Task inputs:
※ ※ ※
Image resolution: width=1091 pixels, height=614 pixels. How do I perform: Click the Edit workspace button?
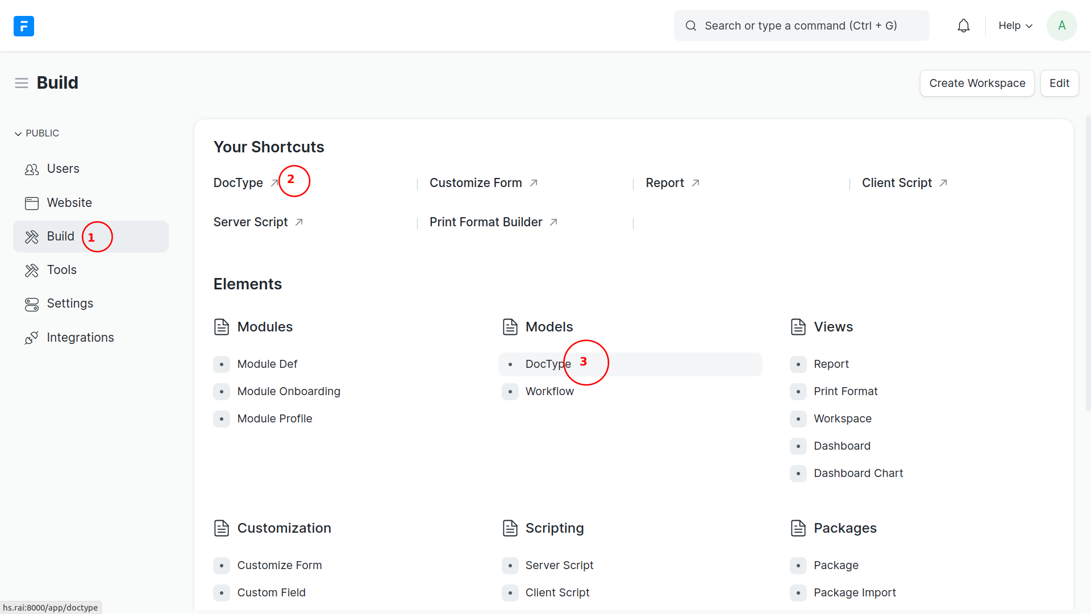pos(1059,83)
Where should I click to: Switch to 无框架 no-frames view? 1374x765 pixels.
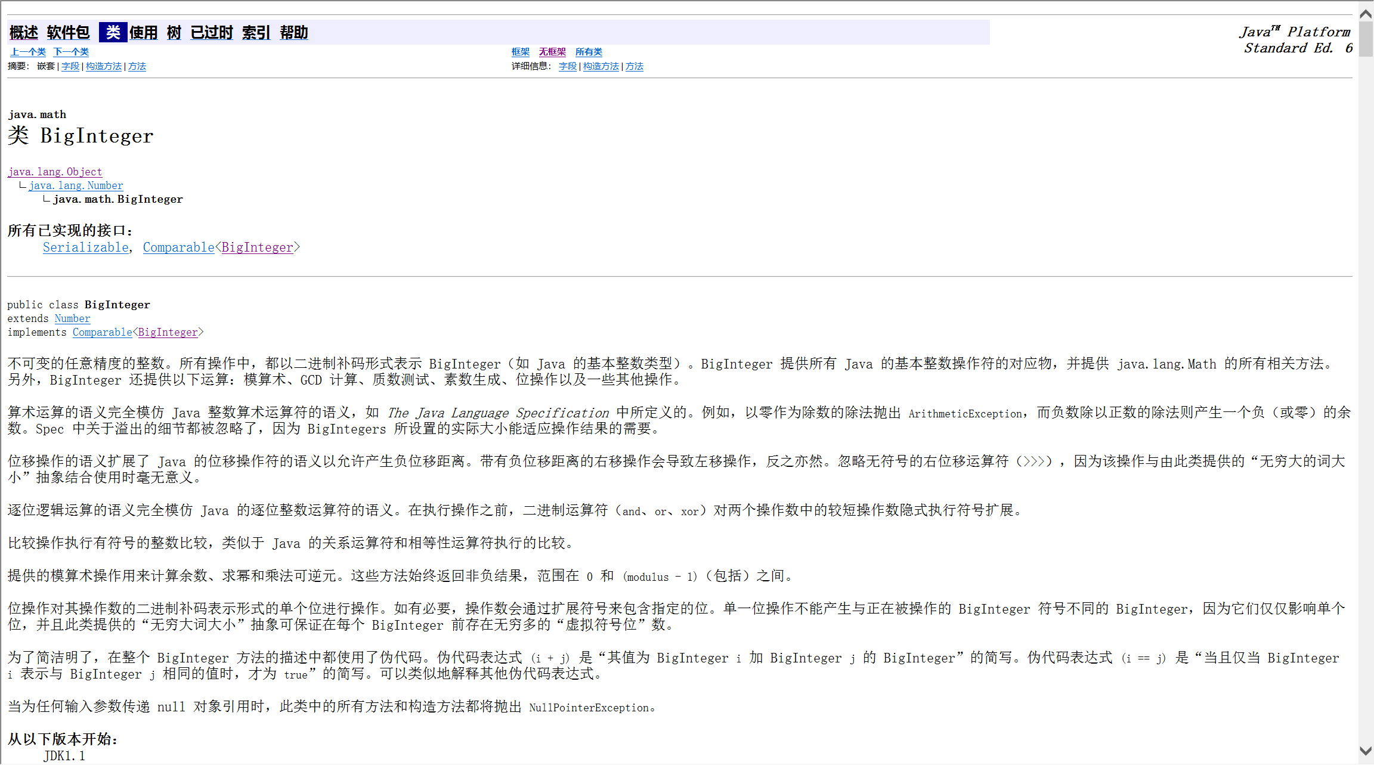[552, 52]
※ ※ ※
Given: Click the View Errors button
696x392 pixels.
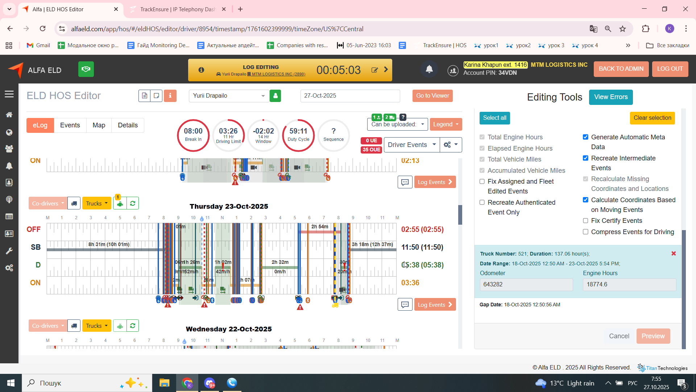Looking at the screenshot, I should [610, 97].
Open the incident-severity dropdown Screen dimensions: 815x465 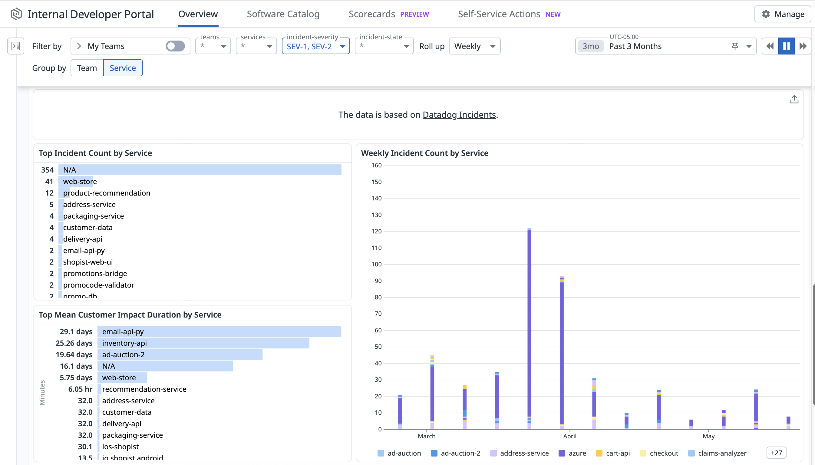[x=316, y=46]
※ ※ ※
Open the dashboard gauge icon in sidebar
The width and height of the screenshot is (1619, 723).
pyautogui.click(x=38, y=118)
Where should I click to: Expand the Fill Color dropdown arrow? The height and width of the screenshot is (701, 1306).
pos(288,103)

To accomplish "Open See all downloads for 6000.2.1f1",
※ ※ ※
All that should be written out is the stretch of lines above between the one holding "Where should I click to: Expand" and the one holding "See all downloads", inclusive, exactly as given.

Where should I click to: Expand the Fill Color dropdown arrow? The height and width of the screenshot is (701, 1306).
pos(288,103)

To accomplish "Open See all downloads for 6000.2.1f1",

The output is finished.